Шли годы. Менялись машины и люди. На смену МиГ-21 и МиГ-23 приходили машины нового поколения. Но топливо продолжало оставаться причиной Многих чрезвычайных полётных ситуаций, случавшихся и с самыми опытными и авторитетными лётчиками. Одна из них произошла со мной и Федотовым, когда мы испытывали совершенно новую, уникальную машину нашего КБ — МиГ-31.
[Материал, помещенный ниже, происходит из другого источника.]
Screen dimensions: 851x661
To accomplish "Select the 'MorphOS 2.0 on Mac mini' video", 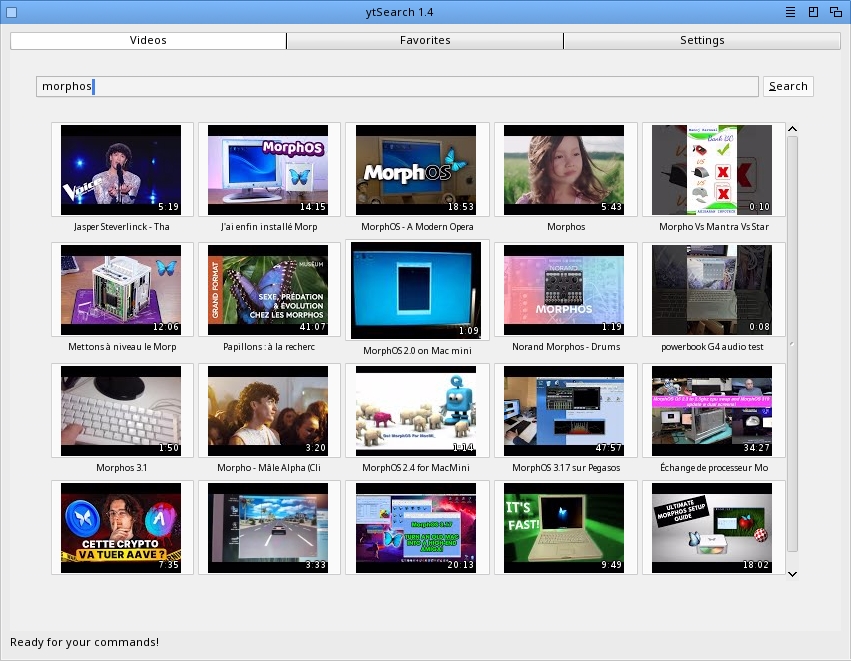I will point(416,290).
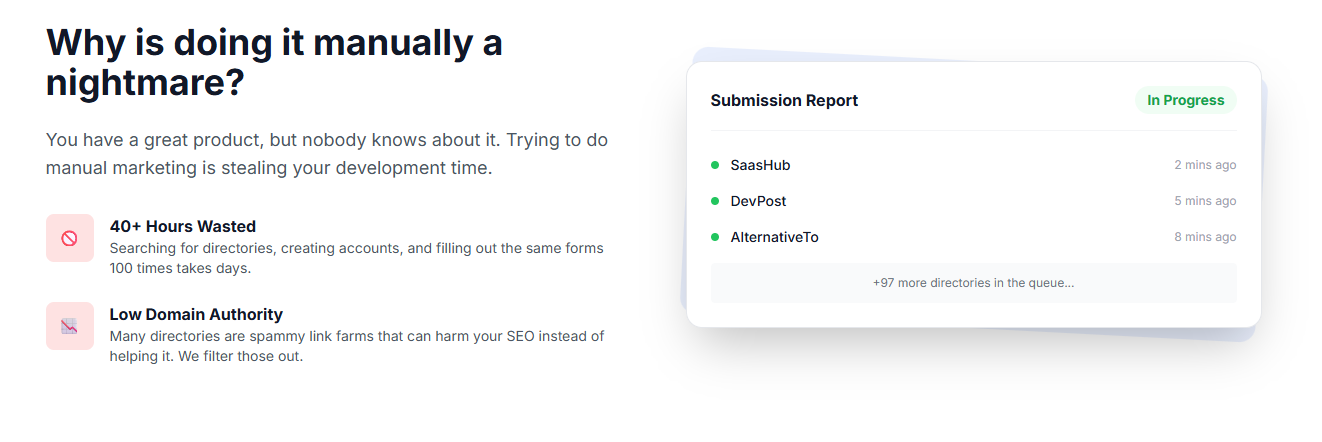
Task: Click the green status dot next to DevPost
Action: (x=715, y=201)
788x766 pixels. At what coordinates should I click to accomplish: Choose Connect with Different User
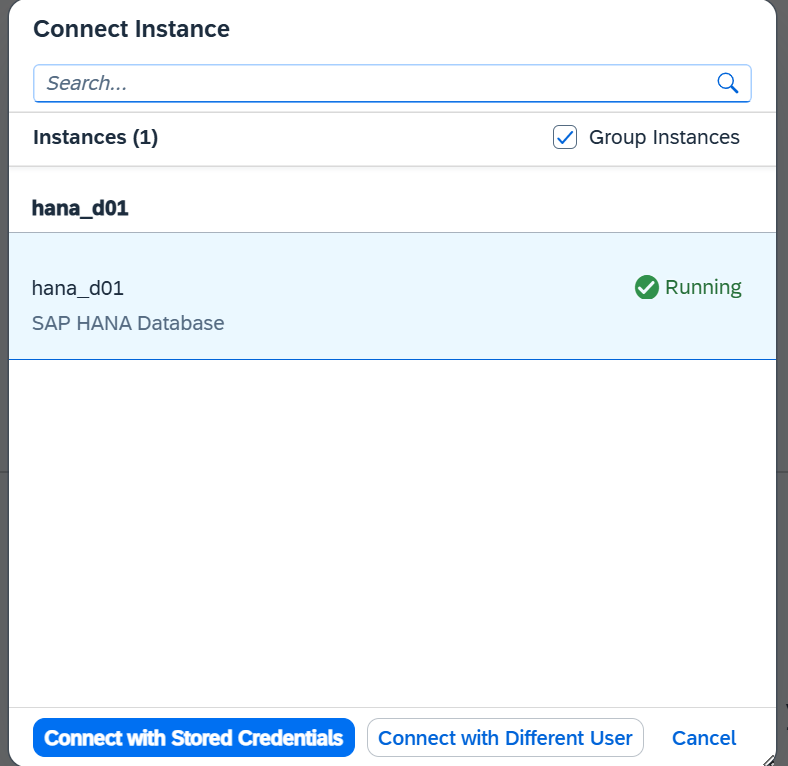(505, 737)
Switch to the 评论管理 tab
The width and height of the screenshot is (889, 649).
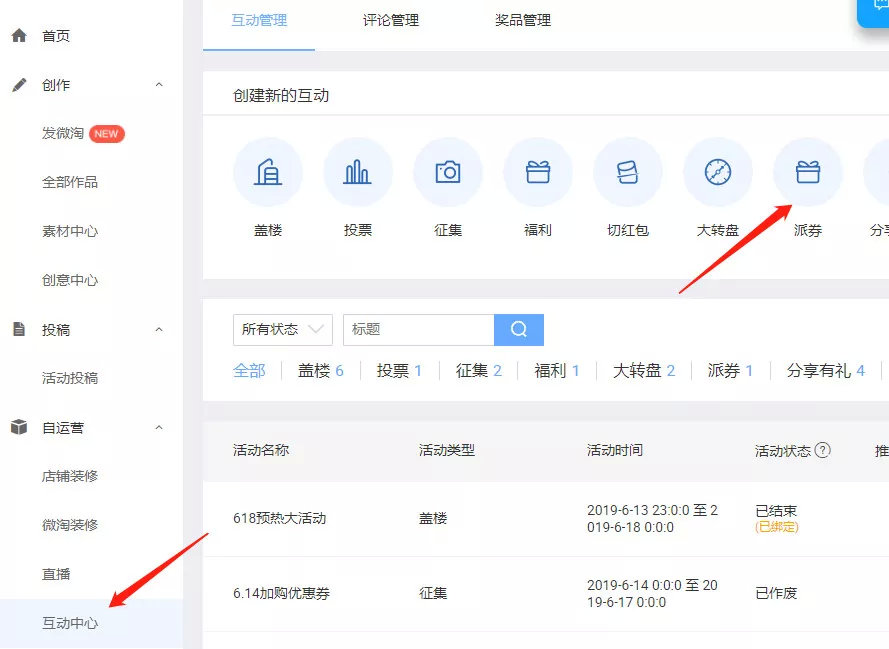(389, 19)
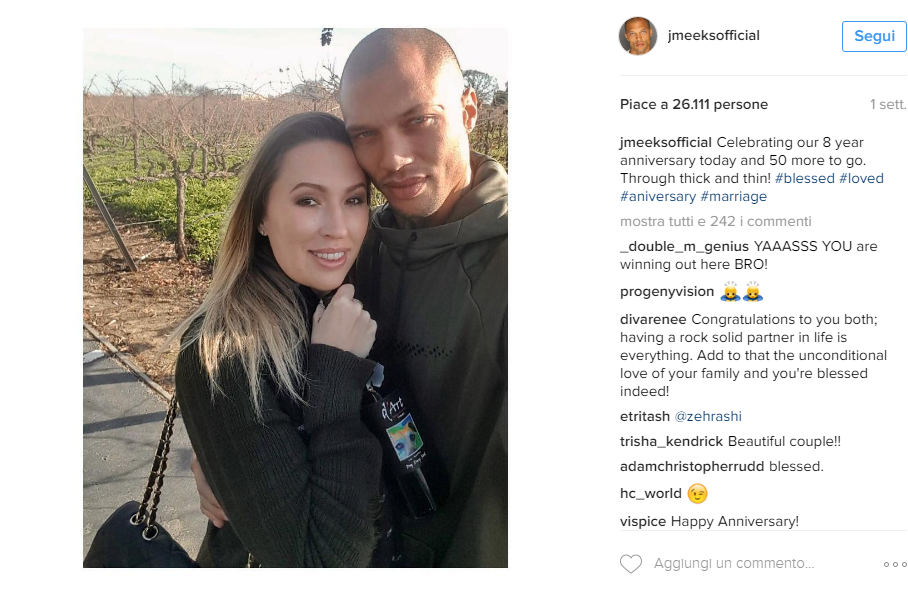908x596 pixels.
Task: Follow the account with the Segui button
Action: 874,36
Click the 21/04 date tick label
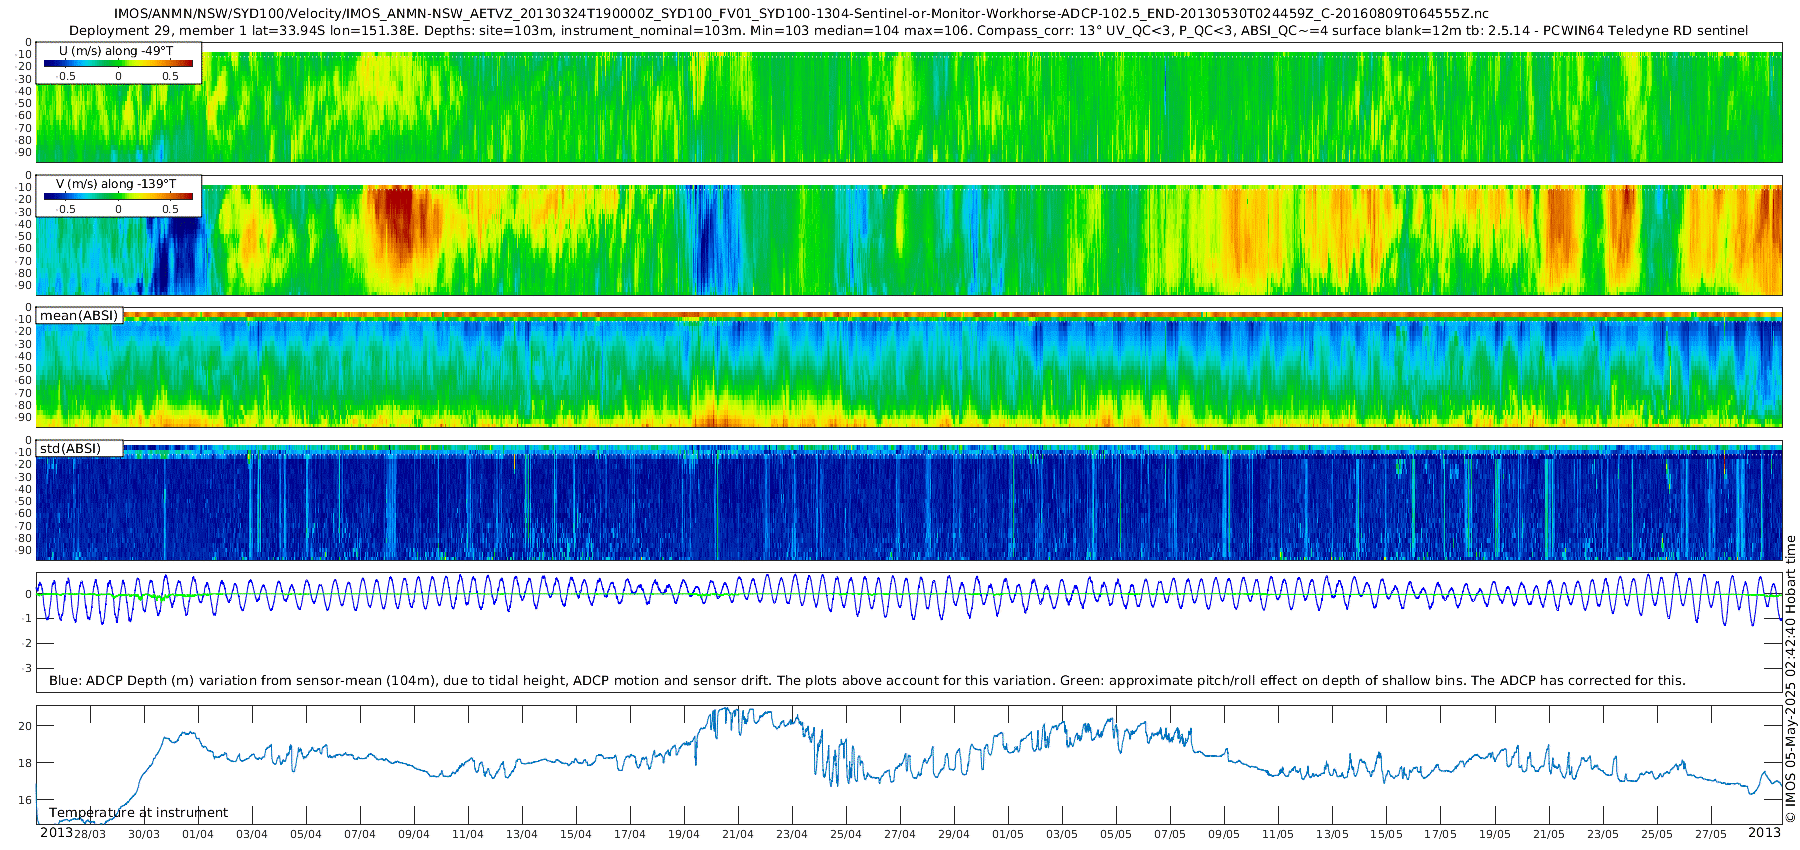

Погода в тот день и у нас в Жуковском, и в Третьякове, где мы выполняли сверхзвуковые режимы, была капризна и неустойчива. Вдобавок ко всему на эту зону с большой скоростью надвигалась грозовая полоса. Федотов, замечу, очень любил острые ситуации, в том числе и непогоду. Когда отменялись все полёты, Александр Васильевич всегда выбивал себе право на взлёт. Иногда нам казалось, что наш шеф «лишку хватал». Мы говорили об этом друг с другом, но впрямую его никто, конечно, никогда не осуждал. Тем более что Федотов из всех сложнейших ситуаций всегда выходил победителем.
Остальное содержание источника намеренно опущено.